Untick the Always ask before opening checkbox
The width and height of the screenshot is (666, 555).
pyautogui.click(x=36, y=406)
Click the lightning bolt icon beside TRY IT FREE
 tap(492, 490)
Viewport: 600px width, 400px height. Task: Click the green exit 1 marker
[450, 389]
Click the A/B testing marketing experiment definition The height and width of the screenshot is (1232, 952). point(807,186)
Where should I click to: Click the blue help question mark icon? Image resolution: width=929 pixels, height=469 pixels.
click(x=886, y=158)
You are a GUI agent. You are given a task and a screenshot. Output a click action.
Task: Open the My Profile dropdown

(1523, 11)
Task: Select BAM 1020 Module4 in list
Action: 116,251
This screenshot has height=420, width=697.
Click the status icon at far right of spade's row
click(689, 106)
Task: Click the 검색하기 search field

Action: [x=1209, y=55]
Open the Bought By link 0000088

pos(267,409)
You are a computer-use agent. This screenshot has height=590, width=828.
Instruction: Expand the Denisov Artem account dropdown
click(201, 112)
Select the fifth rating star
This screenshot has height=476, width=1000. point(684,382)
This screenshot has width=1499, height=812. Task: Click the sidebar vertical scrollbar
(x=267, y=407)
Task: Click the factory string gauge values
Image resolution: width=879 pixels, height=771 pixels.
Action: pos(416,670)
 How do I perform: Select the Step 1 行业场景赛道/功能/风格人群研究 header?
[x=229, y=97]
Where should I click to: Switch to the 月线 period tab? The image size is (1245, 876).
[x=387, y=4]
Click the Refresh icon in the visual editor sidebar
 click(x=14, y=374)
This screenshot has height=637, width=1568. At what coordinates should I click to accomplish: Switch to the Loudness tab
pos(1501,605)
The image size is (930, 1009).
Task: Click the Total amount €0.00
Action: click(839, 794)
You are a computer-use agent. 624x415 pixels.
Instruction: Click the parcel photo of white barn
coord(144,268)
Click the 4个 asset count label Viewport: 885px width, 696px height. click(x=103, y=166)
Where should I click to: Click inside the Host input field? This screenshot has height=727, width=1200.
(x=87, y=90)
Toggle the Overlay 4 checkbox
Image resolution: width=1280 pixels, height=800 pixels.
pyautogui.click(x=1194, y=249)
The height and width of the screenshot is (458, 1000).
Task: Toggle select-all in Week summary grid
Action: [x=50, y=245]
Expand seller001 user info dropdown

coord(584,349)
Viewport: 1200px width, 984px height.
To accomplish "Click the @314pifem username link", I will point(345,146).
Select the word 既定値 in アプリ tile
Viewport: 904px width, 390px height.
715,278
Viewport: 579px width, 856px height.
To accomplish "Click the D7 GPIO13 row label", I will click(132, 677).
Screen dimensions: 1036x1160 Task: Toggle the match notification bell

● Objetivo:
Multiplica por 0,75 las coordenadas de las respuestas, redondeadas a números enteros con las mitades hacia arriba, y reescribe completas las líneas desde la que contiene "You are a computer-use agent. 624x415 pixels." hasta la que contiene "Click the 4个", ambas incluidas. Deja sin cambios los demás números.

● Resultado:
You are a computer-use agent. 624x415 pixels.
Instruction: Click the parcel photo of white barn
coord(108,201)
Click the 4个 asset count label Viewport: 885px width, 696px height. click(x=77, y=125)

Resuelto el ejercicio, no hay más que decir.